A WHO expert consultation found that the BMI at which observed health risk increases varies from 22 to 25 across different Asian populations, rather than the standard 25. For this reason, several countries in Asia use lower action points, with 23 as the threshold for increased risk and 27.5 for high risk. If you’re of South Asian, East Asian, or Southeast Asian descent, a BMI of 23 to 24 may already warrant attention to diet and activity, even though it falls within the “healthy” range on standard charts.

Where BMI Falls Short

BMI doesn’t measure body fat directly. It can’t tell the difference between 200 pounds of muscle and 200 pounds of fat on the same frame. A study of collegiate athletes found that BMI and actual body fat percentage only agreed about two-thirds of the time. The most common error was BMI classifying athletes as overweight when their body fat was perfectly normal. If you strength train regularly or carry above-average muscle mass, your BMI will read higher than your actual health risk.

The opposite problem exists too. Some people with a “normal” BMI carry excess fat around their midsection, which is the type of fat most strongly linked to heart disease and metabolic problems. This is why waist circumference is a useful companion measurement. A waist over 35 inches for women or 40 inches for men signals elevated risk regardless of what the scale says. Measuring your waist at the level of your belly button with a flexible tape gives you a data point that BMI alone misses.

How to Use Your BMI Practically

Think of BMI as a screening tool, not a diagnosis.
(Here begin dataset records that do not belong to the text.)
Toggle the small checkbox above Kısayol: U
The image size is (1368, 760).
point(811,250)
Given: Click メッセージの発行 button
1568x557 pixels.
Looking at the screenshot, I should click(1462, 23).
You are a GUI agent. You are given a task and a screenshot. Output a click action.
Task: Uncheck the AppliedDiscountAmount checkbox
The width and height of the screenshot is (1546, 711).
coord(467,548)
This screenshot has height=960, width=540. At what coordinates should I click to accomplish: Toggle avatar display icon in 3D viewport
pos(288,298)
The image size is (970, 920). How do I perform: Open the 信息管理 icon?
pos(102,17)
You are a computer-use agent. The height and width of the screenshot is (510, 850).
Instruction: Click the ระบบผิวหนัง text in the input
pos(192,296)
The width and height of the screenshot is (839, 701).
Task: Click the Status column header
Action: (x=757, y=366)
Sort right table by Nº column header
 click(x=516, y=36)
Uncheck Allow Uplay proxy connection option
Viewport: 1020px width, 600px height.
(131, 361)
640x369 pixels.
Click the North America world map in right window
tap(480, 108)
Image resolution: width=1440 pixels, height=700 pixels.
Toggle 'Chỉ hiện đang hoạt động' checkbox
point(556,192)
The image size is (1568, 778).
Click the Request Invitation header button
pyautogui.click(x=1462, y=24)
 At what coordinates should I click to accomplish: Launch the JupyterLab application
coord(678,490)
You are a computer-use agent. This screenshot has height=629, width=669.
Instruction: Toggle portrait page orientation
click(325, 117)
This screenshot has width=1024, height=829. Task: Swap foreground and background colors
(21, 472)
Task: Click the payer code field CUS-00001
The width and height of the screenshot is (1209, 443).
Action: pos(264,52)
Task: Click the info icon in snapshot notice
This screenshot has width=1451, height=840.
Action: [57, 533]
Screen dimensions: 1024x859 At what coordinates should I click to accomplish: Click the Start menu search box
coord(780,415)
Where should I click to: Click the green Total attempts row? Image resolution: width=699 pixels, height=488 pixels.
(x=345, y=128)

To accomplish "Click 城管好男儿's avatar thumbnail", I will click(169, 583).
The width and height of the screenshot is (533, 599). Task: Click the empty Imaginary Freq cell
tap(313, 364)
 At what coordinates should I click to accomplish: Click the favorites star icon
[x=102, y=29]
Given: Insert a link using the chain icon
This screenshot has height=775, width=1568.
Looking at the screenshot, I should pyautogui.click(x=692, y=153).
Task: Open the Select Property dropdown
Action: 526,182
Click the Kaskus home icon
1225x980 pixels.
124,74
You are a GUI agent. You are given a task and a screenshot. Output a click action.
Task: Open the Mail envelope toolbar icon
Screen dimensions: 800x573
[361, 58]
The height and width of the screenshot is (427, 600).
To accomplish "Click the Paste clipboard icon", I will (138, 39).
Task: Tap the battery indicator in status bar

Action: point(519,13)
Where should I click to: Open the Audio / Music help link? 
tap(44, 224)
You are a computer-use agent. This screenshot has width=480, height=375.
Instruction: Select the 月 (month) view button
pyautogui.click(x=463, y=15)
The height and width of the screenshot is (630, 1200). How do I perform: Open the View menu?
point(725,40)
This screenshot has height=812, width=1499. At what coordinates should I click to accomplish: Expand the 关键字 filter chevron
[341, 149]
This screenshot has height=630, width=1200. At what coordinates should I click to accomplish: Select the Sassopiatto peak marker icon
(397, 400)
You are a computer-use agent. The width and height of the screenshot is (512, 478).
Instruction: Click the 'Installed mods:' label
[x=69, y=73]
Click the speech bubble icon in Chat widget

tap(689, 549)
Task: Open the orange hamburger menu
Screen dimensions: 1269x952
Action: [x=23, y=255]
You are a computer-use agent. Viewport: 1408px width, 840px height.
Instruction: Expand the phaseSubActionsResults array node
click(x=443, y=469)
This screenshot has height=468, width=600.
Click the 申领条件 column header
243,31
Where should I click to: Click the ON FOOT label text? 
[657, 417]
It’s useful for spotting general trends and flagging when weight might be contributing to health risk, but it’s one number among several that matter. Your waist measurement, blood pressure, blood sugar, cholesterol, fitness level, and family history all fill in parts of the picture that BMI can’t.

If your BMI falls between 18.5 and 24.9 and you’re a younger or middle-aged adult, you’re in the range associated with the lowest health risk across large populations. If you’re over 65, a BMI in the mid-20s to low 30s may serve you better. If you’re of Asian descent, pay closer attention once you cross 23. And if you’re muscular and active, your BMI may overstate your risk. The number is a starting point, not the final word.